Detection of pathogenic splicing events from RNA-sequencing data using dasper

Image credit: bioRxiv


Although next-generation sequencing technologies have accelerated the discovery of novel gene-to-disease associations, many patients with suspected Mendelian diseases still leave the clinic without a genetic diagnosis. An estimated one third of these patients will have disorders caused by mutations impacting splicing. RNA-sequencing has been shown to be a promising diagnostic tool, however few methods have been developed to integrate RNA-sequencing data into the diagnostic pipeline. Here, we introduce dasper, an R/Bioconductor package that improves upon existing tools for detecting aberrant splicing by using machine learning to incorporate disruptions in exon-exon junction counts as well as coverage. dasper is designed for diagnostics, providing a rank-based report of how aberrant each splicing event looks, as well as including visualization functionality to facilitate interpretation. We validate dasper using 16 patient-derived fibroblast cell lines harbouring pathogenic variants known to impact splicing. We find that dasper is able to detect pathogenic splicing events with greater accuracy than existing LeafCutterMD or z-score approaches.

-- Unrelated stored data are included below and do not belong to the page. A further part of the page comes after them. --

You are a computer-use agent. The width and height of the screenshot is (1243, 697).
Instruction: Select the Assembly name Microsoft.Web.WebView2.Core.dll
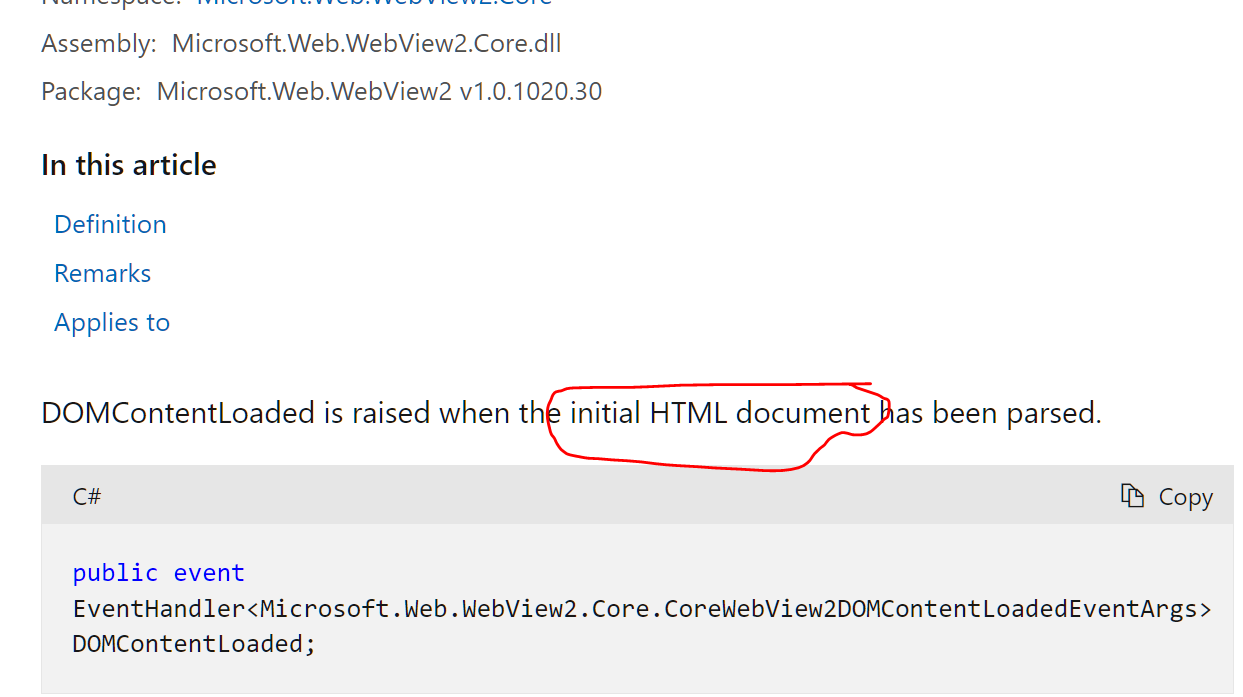[366, 43]
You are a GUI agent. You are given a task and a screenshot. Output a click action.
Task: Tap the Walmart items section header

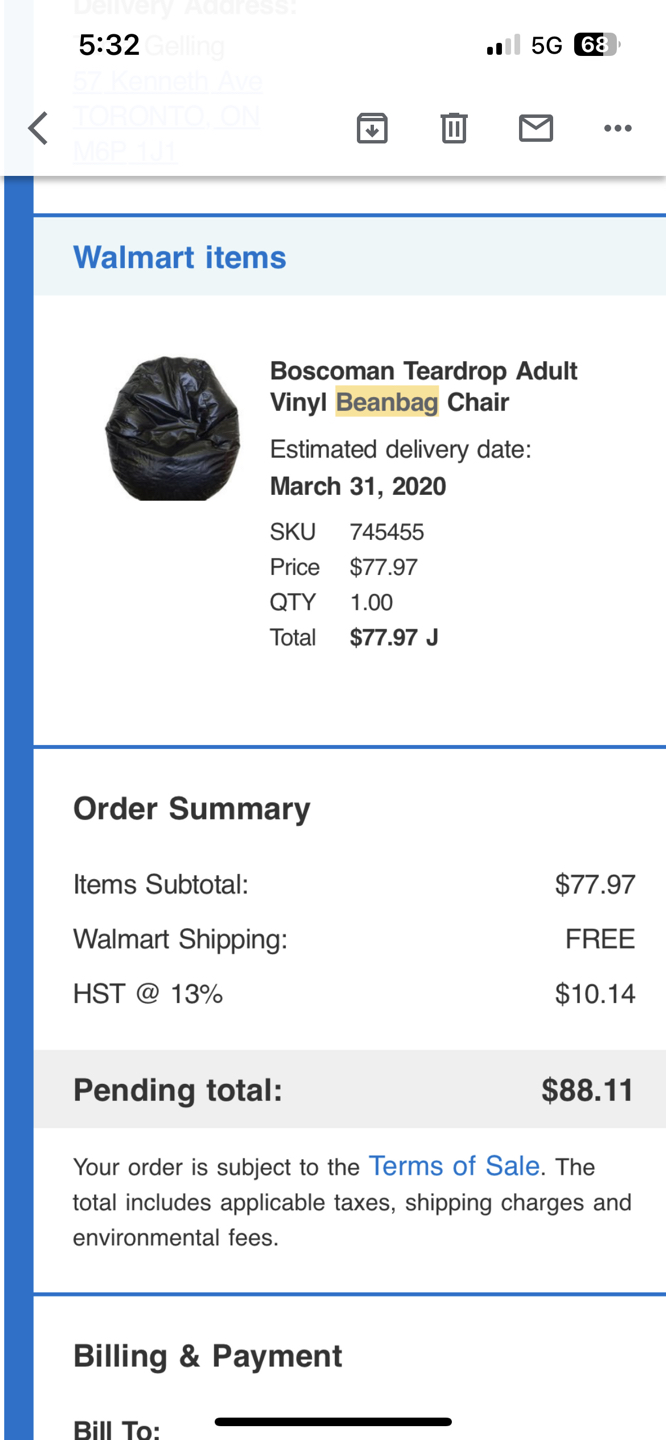(180, 257)
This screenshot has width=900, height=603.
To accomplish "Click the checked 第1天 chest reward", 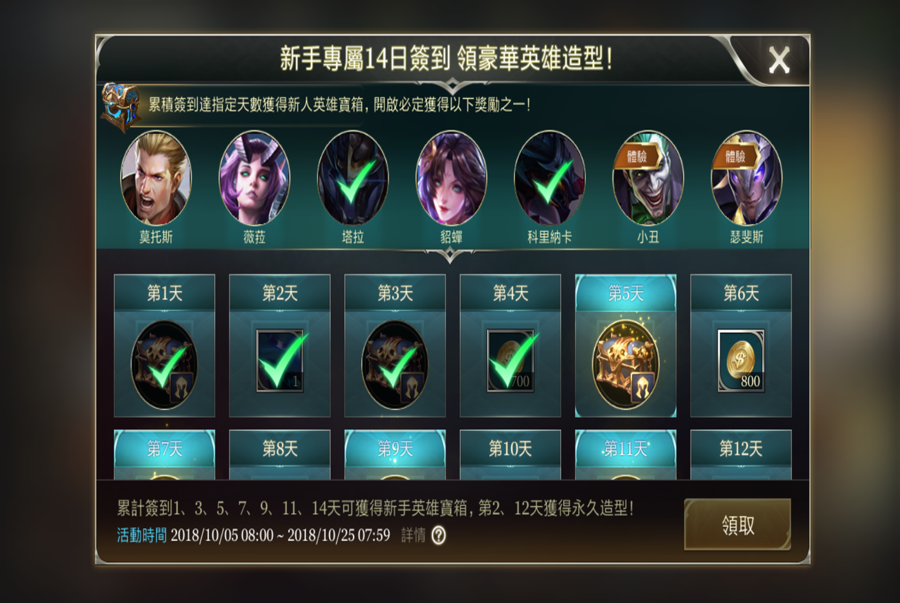I will click(164, 364).
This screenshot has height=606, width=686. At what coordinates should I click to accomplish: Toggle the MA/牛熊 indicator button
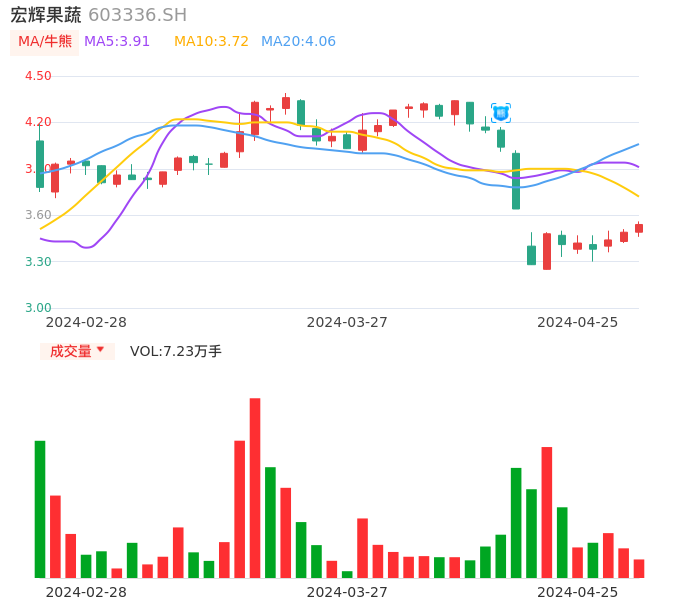45,42
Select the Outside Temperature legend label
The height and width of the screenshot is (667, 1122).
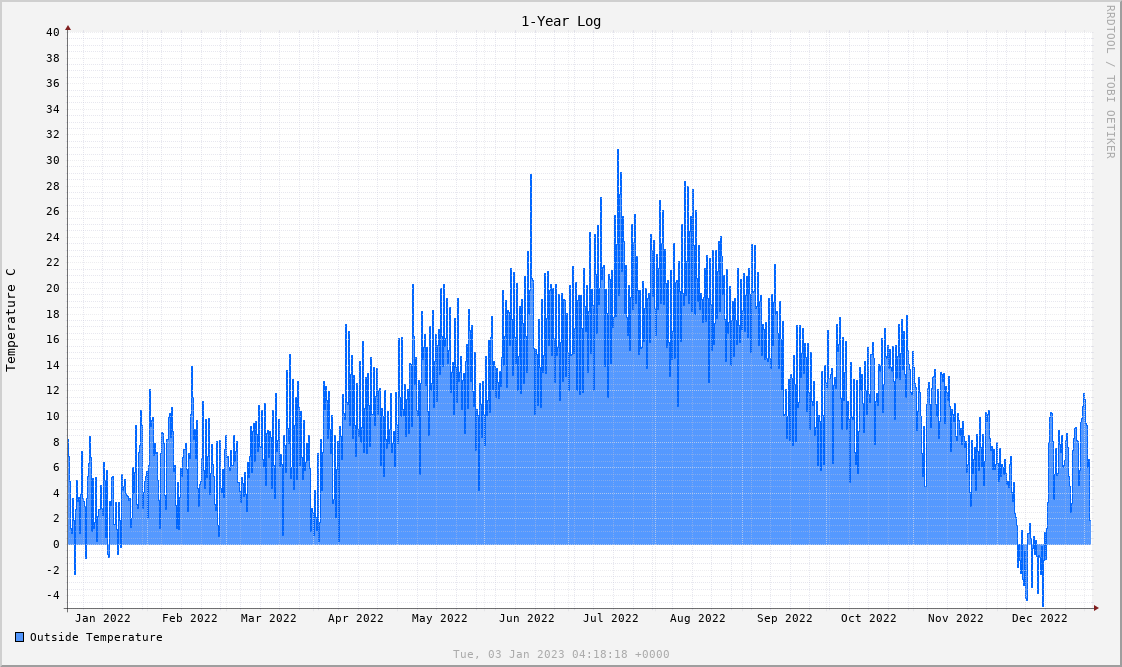[x=95, y=637]
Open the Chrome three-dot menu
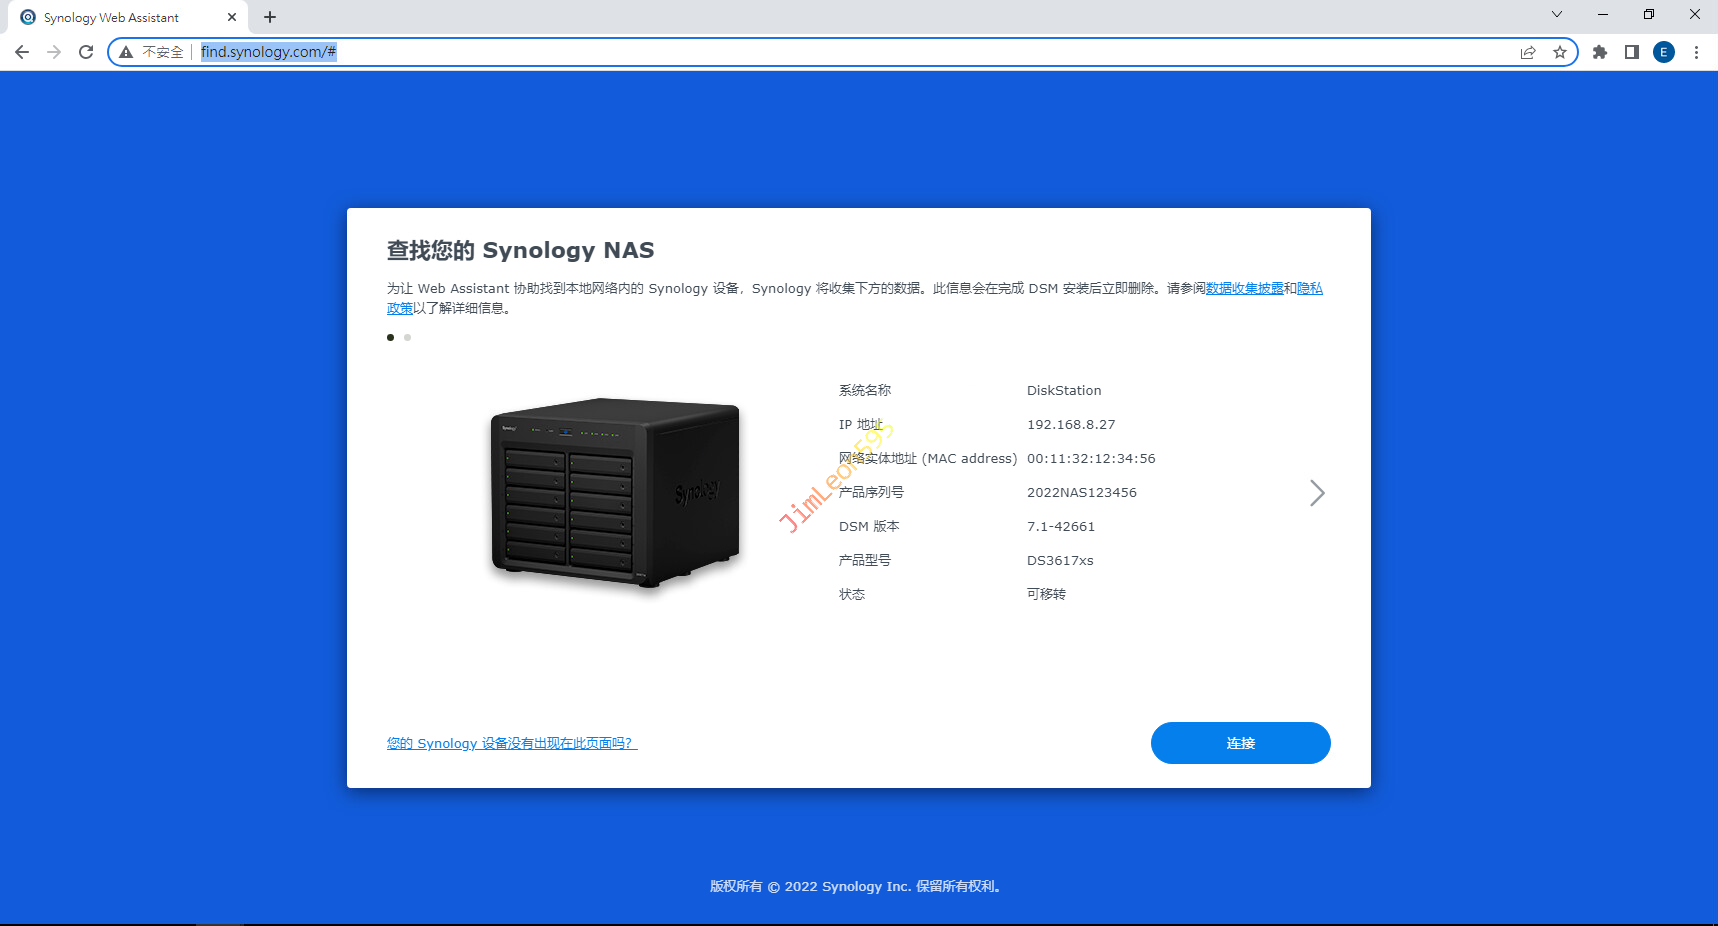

Furthermore, by only applying a broad OMIM gene filter (without any variant-level filters), dasper is able to detect pathogenic splicing events within the top 10 most aberrant identified for each patient. Since using publicly available control data minimises costs associated with incorporating RNA-sequencing into diagnostic pipelines, we also investigate the use of 504 GTEx fibroblast samples as controls. We find that dasper leverages publicly available data effectively, ranking pathogenic splicing events in the top 25. Thus, we believe dasper can increase diagnostic yield for a pathogenic splicing variants and enable the efficient implementation of RNA-sequencing for diagnostics in clinical laboratories.